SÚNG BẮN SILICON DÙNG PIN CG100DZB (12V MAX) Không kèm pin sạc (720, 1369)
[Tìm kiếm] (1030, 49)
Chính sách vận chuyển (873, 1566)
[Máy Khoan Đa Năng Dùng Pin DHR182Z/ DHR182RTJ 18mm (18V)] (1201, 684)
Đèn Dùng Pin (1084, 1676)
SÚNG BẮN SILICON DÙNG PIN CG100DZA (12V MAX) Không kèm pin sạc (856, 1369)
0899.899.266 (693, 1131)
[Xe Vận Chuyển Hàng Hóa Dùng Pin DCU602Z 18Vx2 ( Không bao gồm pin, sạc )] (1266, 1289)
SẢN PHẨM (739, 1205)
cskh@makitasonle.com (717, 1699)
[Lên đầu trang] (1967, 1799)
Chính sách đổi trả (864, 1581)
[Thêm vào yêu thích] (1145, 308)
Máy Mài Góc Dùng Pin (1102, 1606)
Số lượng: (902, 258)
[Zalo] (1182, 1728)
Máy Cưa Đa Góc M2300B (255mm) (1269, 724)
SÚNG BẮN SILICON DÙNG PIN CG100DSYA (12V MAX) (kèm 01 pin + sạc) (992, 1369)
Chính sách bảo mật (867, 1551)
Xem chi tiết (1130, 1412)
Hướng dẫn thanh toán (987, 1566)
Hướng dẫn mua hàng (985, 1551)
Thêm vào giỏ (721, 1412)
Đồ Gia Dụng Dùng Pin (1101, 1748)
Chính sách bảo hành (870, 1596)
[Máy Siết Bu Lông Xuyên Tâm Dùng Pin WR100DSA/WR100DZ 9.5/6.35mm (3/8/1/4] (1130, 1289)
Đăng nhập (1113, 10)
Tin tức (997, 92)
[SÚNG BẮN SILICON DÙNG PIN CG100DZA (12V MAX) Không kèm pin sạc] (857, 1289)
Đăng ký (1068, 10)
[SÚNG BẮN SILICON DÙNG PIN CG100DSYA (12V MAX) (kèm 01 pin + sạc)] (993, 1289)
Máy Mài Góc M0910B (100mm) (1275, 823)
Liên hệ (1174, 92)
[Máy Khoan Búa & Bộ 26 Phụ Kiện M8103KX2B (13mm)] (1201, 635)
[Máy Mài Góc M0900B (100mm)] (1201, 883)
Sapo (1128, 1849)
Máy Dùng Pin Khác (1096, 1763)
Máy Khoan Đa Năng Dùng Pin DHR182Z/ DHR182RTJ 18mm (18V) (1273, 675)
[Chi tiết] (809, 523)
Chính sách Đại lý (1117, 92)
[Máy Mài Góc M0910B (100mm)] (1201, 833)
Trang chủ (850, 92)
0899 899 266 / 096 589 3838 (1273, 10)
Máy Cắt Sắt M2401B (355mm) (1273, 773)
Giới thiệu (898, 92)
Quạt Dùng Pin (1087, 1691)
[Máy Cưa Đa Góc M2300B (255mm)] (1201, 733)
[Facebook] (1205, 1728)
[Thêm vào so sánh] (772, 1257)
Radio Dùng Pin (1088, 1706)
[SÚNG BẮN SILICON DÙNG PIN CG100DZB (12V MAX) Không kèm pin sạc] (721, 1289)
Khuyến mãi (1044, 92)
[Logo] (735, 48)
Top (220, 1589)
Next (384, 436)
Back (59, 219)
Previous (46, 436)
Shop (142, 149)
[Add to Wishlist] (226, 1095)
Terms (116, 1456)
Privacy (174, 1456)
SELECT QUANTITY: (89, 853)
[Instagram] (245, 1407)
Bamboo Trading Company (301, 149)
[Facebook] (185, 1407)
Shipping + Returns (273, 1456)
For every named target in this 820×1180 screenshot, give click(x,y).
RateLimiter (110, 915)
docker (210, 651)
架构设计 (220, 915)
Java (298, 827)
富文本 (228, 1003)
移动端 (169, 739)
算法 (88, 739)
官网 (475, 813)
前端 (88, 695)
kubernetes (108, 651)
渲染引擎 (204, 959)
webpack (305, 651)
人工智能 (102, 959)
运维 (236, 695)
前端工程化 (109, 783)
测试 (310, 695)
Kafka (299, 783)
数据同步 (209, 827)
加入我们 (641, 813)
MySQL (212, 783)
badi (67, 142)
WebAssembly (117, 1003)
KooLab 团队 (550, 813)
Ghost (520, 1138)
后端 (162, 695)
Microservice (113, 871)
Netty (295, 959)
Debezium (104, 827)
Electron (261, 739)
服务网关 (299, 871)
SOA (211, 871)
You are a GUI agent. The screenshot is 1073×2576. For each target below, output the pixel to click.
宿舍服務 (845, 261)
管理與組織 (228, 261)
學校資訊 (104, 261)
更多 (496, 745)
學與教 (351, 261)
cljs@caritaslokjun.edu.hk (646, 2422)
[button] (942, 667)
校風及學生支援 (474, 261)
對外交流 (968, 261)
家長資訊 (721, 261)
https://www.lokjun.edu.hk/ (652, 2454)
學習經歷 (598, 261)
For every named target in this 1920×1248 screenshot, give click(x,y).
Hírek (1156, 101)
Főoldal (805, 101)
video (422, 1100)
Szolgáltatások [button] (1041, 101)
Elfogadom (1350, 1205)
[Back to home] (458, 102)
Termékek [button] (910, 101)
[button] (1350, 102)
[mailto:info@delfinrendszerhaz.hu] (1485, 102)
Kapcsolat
■ ■ ■ ■
» Work task:
Find the string "Năng" in the entries above and return each line that holds it.

» Output below:
[Máy Khoan Đa Năng Dùng Pin DHR182Z/ DHR182RTJ 18mm (18V)] (1201, 684)
Máy Khoan Đa Năng Dùng Pin DHR182Z/ DHR182RTJ 18mm (18V) (1273, 675)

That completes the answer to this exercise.